◆ **DOCUMENT EXCERPT**:
|---|

Three great talks happened today. Two by Jason Kalirai (STScI) on WFIRST and the connection between white dwarf stars and their progenitors. One by Foreman-Mackey on the new paper on M-dwarf planetary system abundances by Ballard & Johnson. Kalirai did a good job of justifying the science case for WFIRST; it will do a huge survey at good angular resolution and great depth. He distinguished it nicely from Euclid. It also has a Guest Observer program. On the white-dwarf stuff he showed some mind-blowing color-magnitude diagrams; it is incredible how well calibrated HST is and how well Kalirai and his team can do crowded-field photometry, both at the bright end and at the faint end. Foreman-Mackey's journal-club talk convinced us that there is a huge amount to do in exoplanetary system population inference going forward; papers like Ballard & Johnson only barely scratch the surface of what we might be doing.


regression of continuum-normalized spectra

I had a short phone call this morning with Jeffrey Mei (NYUAD) about his project to find the absorption lines associated with high-latitude, low-amplitude extinction. The plan is to do regression of A and F-star spectra against labels (in this case, H-delta EW as a temperature indicator and SFD extinction), just like the project with Melissa Ness (MPIA) (where the features are stellar parameters instead). Mei and I got waylaid by the SDSS calibration system, but now we are working on the raw data, and continuum-normalizing before we regress. This gets rid of almost all our calibration issues. The remaining problem (which I don't know how to solve) is the redshift or rest-frame problem: We want to work on the spectra in the rest frame of the ISM, which we don't know!


measuring the positions of stars

At group meeting, Vakili showed his results on star positional measurements. We have several super-fast, approximate schemes that come close to saturating the Cramér–Rao bound, without requiring a good model of the point-spread function.

One of these methods is the (insane) method used in the SDSS pipelines, which was communicated to us in the form of code (since it isn't fully written up anywhere). This method (due to Lupton) is genius, fast, runs on minimal hardware with almost no overhead, and comes close to saturating the bound. Another of these is the method made up on the spot by Price-Whelan and me when we wrote this paper on digitization bandwidth, with a small modification (involving smoothing (gasp!) the image); the APW method is simpler and faster than the SDSS method on modern compute machinery.

|---|

From the astronomy research notes above, write out the passage starting with "One of these" and going on through "modern compute machinery.", word for word.

◆ **DATA PROVIDED**:
|---|

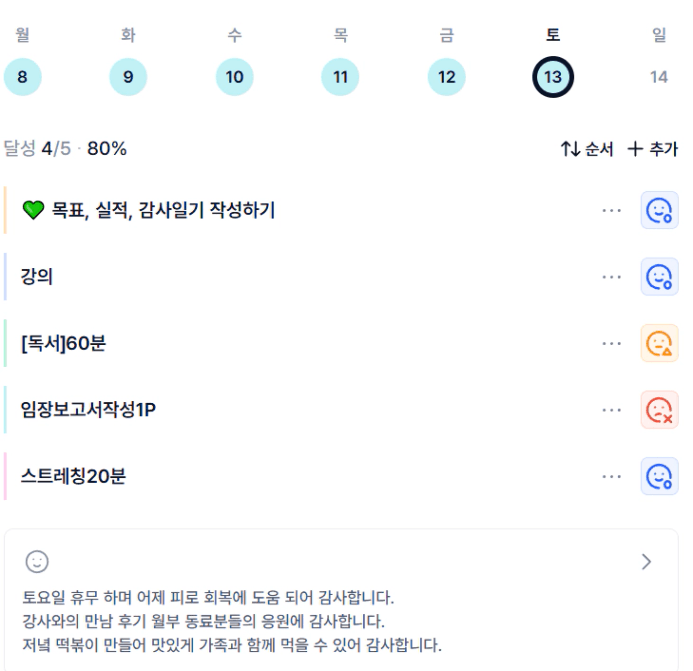
Task: Open the three-dot menu for 강의
Action: tap(612, 277)
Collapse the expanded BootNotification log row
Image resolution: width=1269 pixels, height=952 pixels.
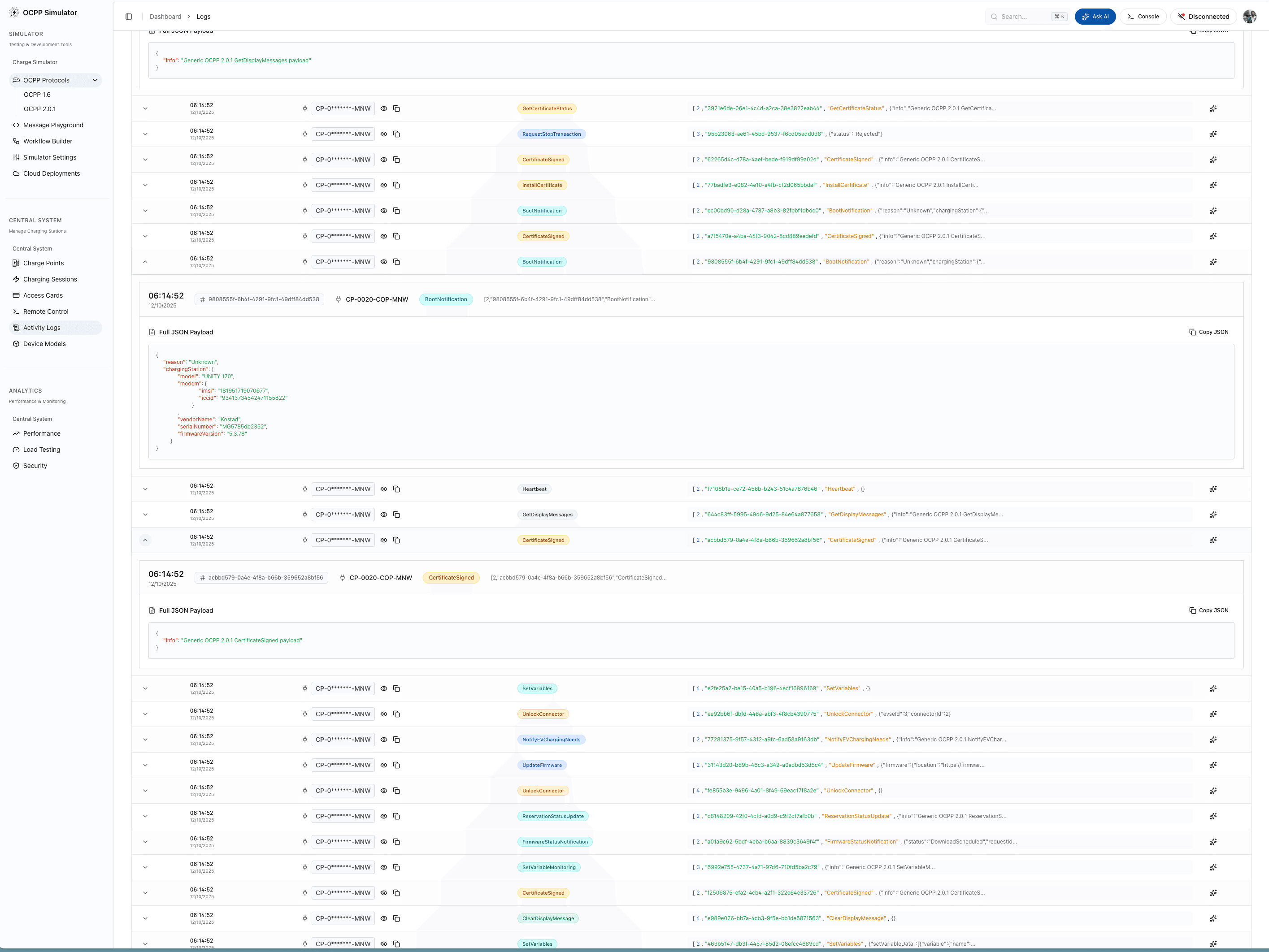(145, 261)
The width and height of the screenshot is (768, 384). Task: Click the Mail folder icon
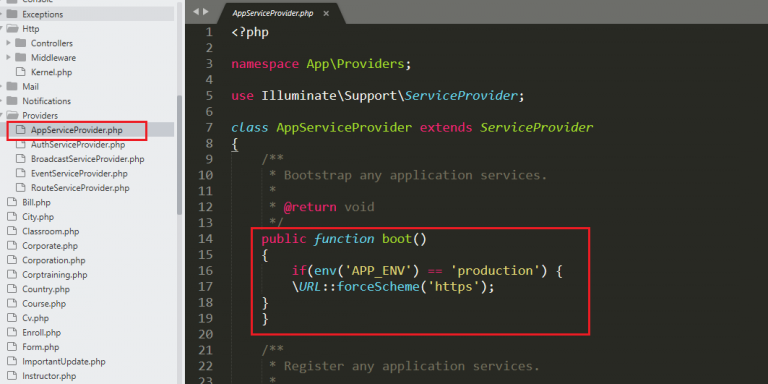(x=12, y=86)

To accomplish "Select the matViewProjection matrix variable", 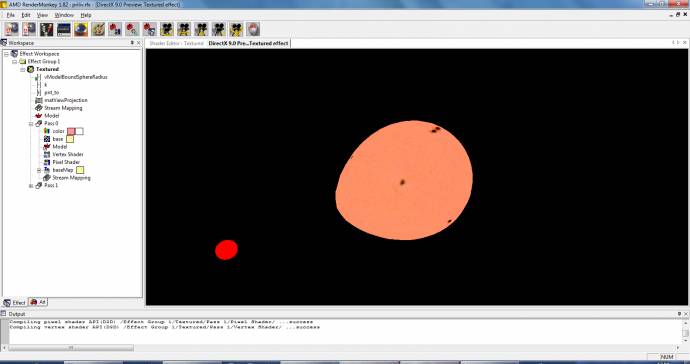I will coord(66,100).
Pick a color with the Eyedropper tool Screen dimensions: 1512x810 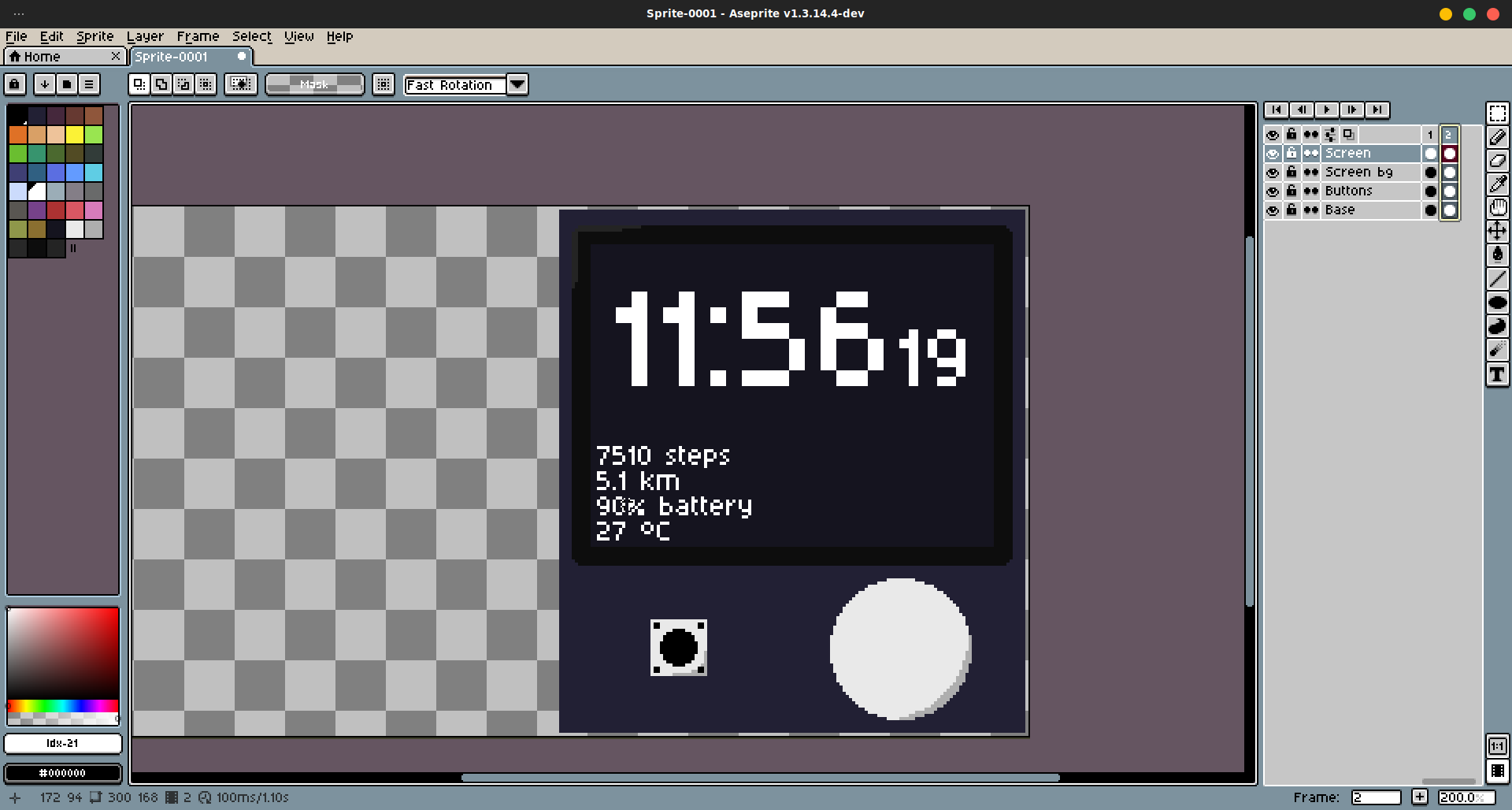[1499, 184]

|---|

◆ **FINISHED TASK**:
One of these methods is the (insane) method used in the SDSS pipelines, which was communicated to us in the form of code (since it isn't fully written up anywhere). This method (due to Lupton) is genius, fast, runs on minimal hardware with almost no overhead, and comes close to saturating the bound. Another of these is the method made up on the spot by Price-Whelan and me when we wrote this paper on digitization bandwidth, with a small modification (involving smoothing (gasp!) the image); the APW method is simpler and faster than the SDSS method on modern compute machinery.